Starting from:
$35

$29

Computer Vision Homework #2 Solution

Outline



    • Problems & Grading

    • Dataset

    • Rules

    • Training Tips
Problems – Overview



    • Image Generation and Feature Disentanglement

        ◦ Problem 1: GAN (35%) [Face dataset]

        ◦ Problem 2: ACGAN (30%) [Digits dataset]




    • Unsupervised Domain Adaptation (UDA)

        ◦ Problem 3: DANN (35%) [Digits dataset]

        ◦ Bonus: Improved UDA Model (6%) [Digits dataset]
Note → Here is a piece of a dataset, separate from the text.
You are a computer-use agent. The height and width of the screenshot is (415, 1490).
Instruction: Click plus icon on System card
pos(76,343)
Please refer to “Dataset” section for more details about face/digits datasets.
Problem 1: GAN (35%)




A generative adversarial network (GAN) is a deep learning method in which two neural networks (Generator and Discriminator) compete with each other and improve themselves together.
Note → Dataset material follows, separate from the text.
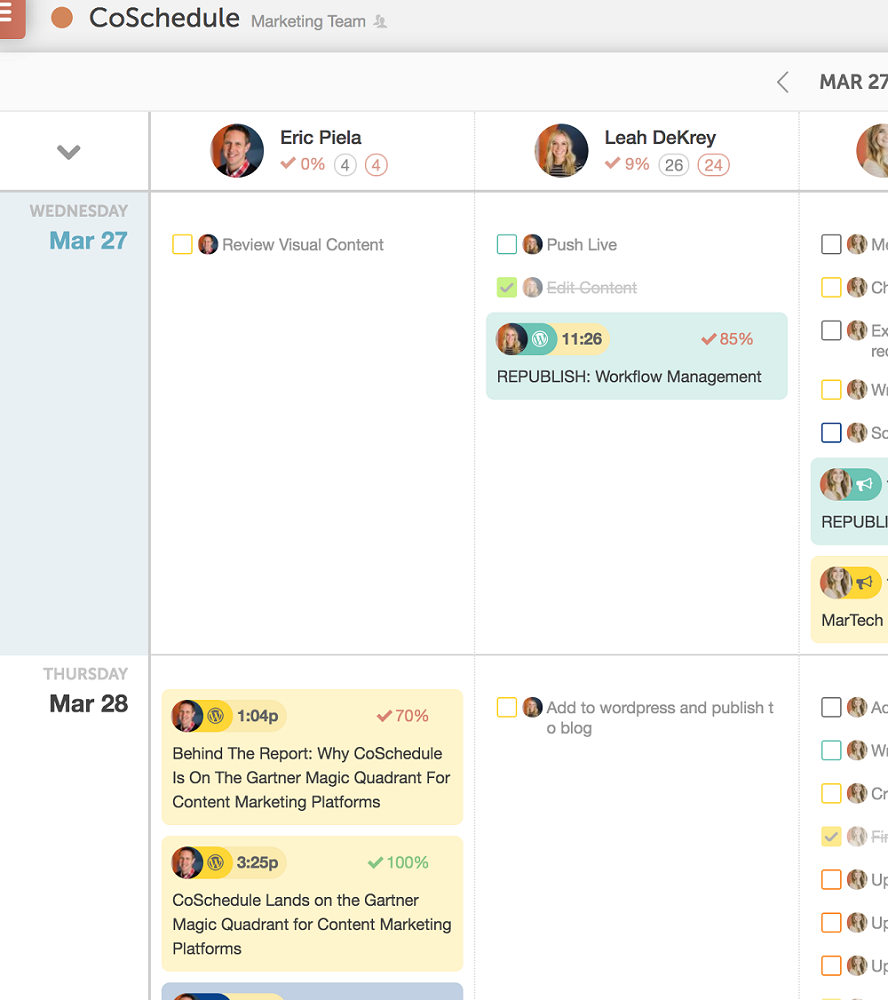Open CoSchedule Lands on the Gartner post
In this problem, you should implement a GAN model from scratch and train it on the face dataset. Besides, you will need to compute some scores to analyze your GAN model. Please follow the problems below:




    1. Build your generator and discriminator from scratch and show your model architecture in your report (You can use “print(model)” in PyTorch directly). Then, train your model on the face dataset and describe implementation details. (Include but not limited to training epochs, learning rate schedule, data augmentation and optimizer) (5%)
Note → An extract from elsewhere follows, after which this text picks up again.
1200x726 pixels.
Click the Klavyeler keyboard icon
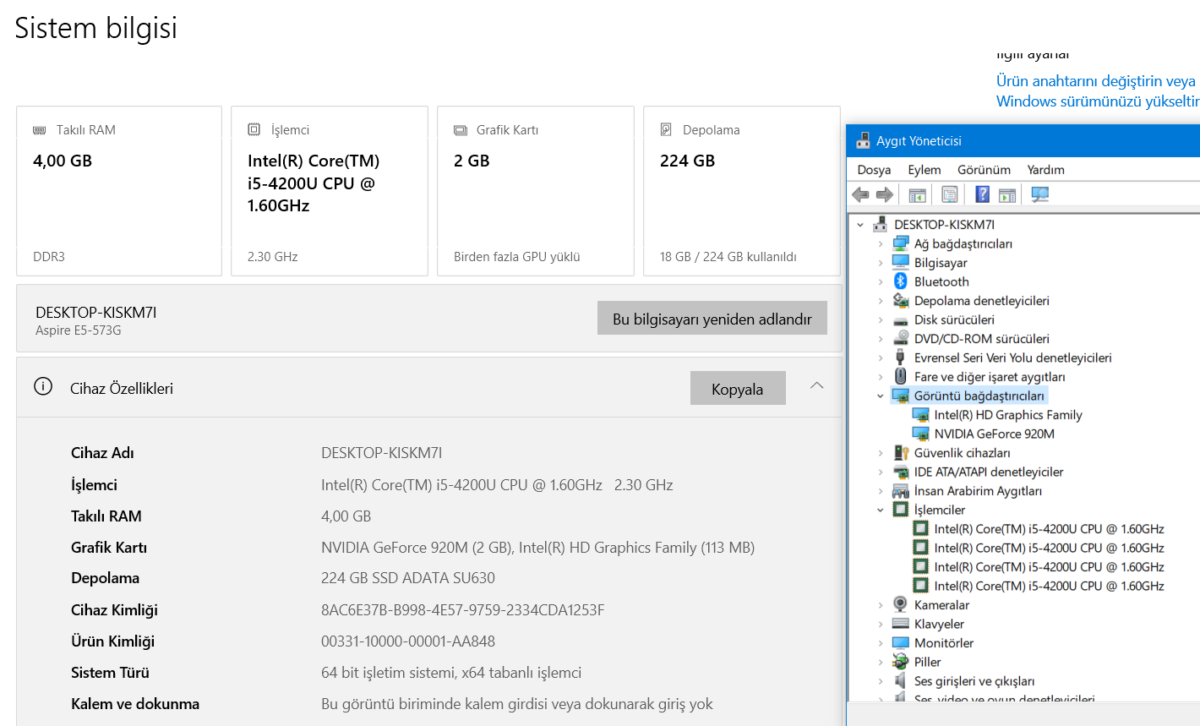900,624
    • You should not load pretrained model for your own implementation.

Problem 1: GAN (35%) (cont’d)



    2. Now, we can use the Generator to randomly generate images. Please samples 1000 noise vectors from Normal distribution and input them into your Generator. Save the 1000 generated images in the assigned folder path for evaluation, and show the first 32 images in your report. [see the below example] (5%)

    • You should fix the random seed in your program such that the generated images are always the same.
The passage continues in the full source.